Ci ricorderemo di medici e infermieri stremati,
impauriti, scoraggiati e con la faccia soffocata dalle mascherine,
Ci ricorderemo di chi ci ha portato la spesa e i medicinali,
delle telefonate affettuose “niente volevo solo sentire la tua voce”,
ci ricorderemo delle lezioni di resilienza da parte di chi con la morte scende a patti di continuo.
E quando la paura sarà passata forse li riempiangeremo, questi giorni,
e rammenteremo i commoventi cori ai balconi,
e quell’inno alla patria più brutto del mondo cantato a squarciagola,
anche quando dice “siam pronti alla morte”,
noi che alla morte non siam pronti affatto,
noi che alla vita ci teniamo tutti: giovani, vecchi e ammalati.

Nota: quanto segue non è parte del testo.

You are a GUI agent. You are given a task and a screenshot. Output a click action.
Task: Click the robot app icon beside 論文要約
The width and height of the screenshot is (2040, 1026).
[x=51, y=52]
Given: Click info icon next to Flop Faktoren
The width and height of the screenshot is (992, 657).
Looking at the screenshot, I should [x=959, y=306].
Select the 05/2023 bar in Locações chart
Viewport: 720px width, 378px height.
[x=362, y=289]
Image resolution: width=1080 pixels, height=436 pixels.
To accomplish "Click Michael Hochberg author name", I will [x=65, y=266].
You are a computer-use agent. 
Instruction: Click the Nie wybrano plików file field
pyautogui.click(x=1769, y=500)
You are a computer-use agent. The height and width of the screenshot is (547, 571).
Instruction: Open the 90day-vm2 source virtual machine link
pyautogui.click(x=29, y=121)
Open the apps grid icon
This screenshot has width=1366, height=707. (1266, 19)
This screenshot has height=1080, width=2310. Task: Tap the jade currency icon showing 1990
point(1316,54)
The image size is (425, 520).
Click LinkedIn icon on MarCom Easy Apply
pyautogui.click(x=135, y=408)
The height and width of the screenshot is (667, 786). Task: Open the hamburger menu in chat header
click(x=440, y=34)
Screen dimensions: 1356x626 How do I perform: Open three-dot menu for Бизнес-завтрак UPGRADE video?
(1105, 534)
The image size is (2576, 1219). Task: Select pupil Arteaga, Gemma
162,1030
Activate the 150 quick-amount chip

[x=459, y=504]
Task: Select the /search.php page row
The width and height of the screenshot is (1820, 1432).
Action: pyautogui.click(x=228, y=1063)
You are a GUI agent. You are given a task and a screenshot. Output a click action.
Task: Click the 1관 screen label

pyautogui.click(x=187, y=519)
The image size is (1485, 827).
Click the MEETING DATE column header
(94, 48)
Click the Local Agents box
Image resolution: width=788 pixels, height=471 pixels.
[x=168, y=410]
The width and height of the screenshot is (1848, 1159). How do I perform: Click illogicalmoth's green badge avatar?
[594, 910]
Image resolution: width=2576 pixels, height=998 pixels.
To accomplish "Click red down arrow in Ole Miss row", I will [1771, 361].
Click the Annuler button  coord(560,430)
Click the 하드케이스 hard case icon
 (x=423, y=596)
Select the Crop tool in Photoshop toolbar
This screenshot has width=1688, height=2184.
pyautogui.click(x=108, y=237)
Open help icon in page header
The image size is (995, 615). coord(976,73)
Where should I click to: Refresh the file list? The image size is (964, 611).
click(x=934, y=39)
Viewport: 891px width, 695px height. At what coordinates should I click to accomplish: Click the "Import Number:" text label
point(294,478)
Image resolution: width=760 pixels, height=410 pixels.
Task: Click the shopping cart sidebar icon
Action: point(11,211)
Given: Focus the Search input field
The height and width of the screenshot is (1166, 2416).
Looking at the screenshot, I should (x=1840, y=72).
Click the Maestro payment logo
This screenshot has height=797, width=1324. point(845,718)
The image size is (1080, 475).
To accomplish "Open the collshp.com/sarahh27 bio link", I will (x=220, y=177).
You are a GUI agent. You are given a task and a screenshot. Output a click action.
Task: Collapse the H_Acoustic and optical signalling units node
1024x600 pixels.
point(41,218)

Ci ricorderemo del silenzio nelle strade e del canto degli uccellini,
dell’aria pulita e del profumo di primavera,
dei network di cani abbaianti dai balconi,
dei biscotti impastati coi bambini,
delle favole e delle poesie postate su youtube,
delle risate a crepapelle per i tanti capolavori di autoironia,
che sono la migliore cura contro l’immunodeficienza,
e anche contro la deficienza,
Di scolari e studenti che sperimentano la scuola a distanza,
dei tanti attori e uomini di spettacolo ripresi a casa con la felpa,
a dirci che siamo tutti uguali,
del volersi bene in lontananza,
del riscoprirsi popolo attorno a un premier, che mai avremmo immaginato tanto bravo.
Ho pianto nel vedere i cittadini dello Zen sulle scale che cantavano l’inno nazionale,
e non mi importa se qualcuno, in centro o in periferia, canta per farsi riprendere.
Siamo popolo, e stiamo crescendo.
E io non voglio che tutto torni come prima,
chiedo e spero che la nostra umanità resti quella di questi giorni.